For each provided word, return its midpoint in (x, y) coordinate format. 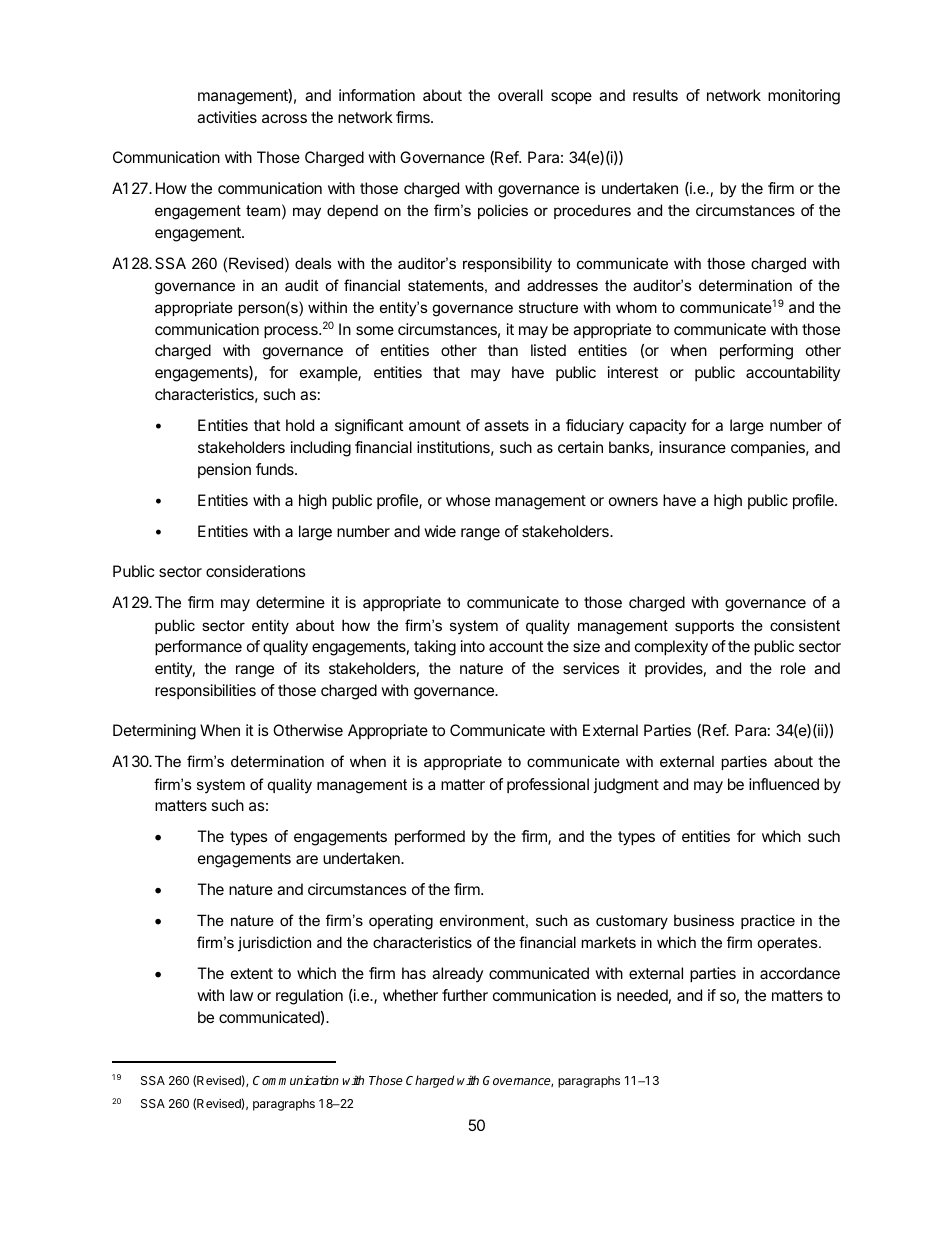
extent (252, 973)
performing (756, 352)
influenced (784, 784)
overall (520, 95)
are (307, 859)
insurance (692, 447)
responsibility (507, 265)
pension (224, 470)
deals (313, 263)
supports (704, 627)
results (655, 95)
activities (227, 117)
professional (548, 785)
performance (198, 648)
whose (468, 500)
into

Exercise instructions:
Retype every line of the records above exactly, leaving out the pictures.

Output:
For each provided word, return its midpoint in (x, y) coordinate format. 
extent (252, 973)
performing (756, 352)
influenced (784, 784)
overall (520, 95)
are (307, 859)
insurance (692, 447)
responsibility (507, 265)
pension (224, 470)
deals (313, 263)
supports (704, 627)
results (655, 95)
activities (227, 117)
professional (548, 785)
performance (198, 648)
whose (468, 500)
into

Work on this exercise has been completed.